That's my thought as well when it's not a madhouse.


----------



## Carpman (May 18, 2005)

I think it went as smooth as it could have gone. It was smoother than some of the tournament events I've fished. I pulled in at 0720 and had my first pullback at 0748. Made pretty good time thanks to everyone else at the ramp.


----------



## spectrum (Feb 12, 2013)

Hoosier77 said:


> So what do you guys think of someone who fishes alone and has to launch by himself? I've fished by myself many times in the spring during the jig bite. I launch and idle over to the courtesy dock then park my truck. Nobody has ever bitched at me. It's the guys setting at the end of the dock blocking boats that are launching that tick me off.


If I'm fishing solo, I just tie off my boat at the end of the dock, then go park the truck. In my opinion it takes more time to run over to the courtesy dock then run back to your truck then go park. Either way I never would get annoyed at someone fishing solo unless they'er clogging up the ramp for 20-30 min. By the time I launch my boat till I'm leaving the dock is about 5-8 min. Also If I'm fishing solo I get there butt early to avoid the sun up crowd.

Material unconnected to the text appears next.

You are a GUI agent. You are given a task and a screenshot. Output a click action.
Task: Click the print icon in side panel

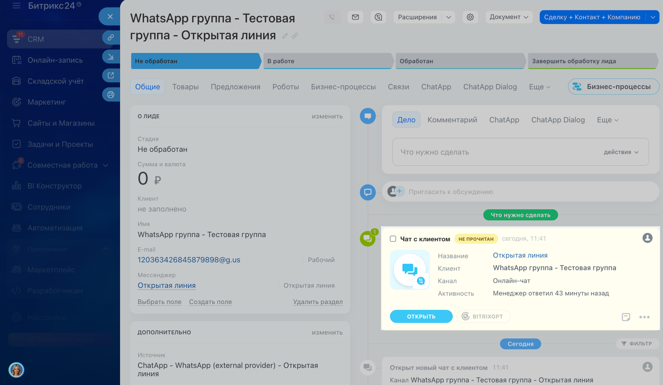pyautogui.click(x=111, y=95)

I had a feeling Huron was gonna be a zoo sunday so we got there at 6 am. and about 15 other boats were thinking the same as me. It was smooth at that time except for me. I was sitting in my seat talking as my buddy was backing us in and I didn't notice that my motor had trimmed all the way down. (if my seat is facing a certain way it hits the trim switch on the throttle.) Luckly we caught it as it started hitting the concrete. Pulled forward and got her back up and luckly just a few scrapes on the skeg and slightly bent one fin on the prop which didn't effect it what so ever. Of course that whole ordeal only took 3 extra min on my launch time. I'll be moving that switch to a new location now!!! Then we just tied up the courtesy dock and set up all the rods and such and headed out.


----------



## odell daniel (Nov 5, 2015)

johnboy111711 said:


> I have never seen such an inconsiderate group of fishermen in my life. It was similar to launching at noon on the fourth of July. Pullin into ramp at 7am. 12 or more boats crammed into the make ready lanes rather than pulling forward into the parking lot (which we did rather than pack it more). People stopping to unhook boats on ramp, forgetting coffee and running back to get it, cutting people in the launch line, multiple boats on each launch dock- while the courtesy dock sat empty. I think everyone who reads this should stop and run back in their minds how they launch and ready their boats. I am not blaming everyone as not everyone is at fault, but seriously, people who are rocking 60-120k+ and have 2-4 people in each should be competent enough to handle a simple launch ramp and parking lot...


i


Hoosier77 said:


> So what do you guys think of someone who fishes alone and has to launch by himself? I've fished by myself many times in the spring during the jig bite. I launch and idle over to the courtesy dock then park my truck. Nobody has ever bitched at me. It's the guys setting at the end of the dock blocking boats that are launching that tick me off.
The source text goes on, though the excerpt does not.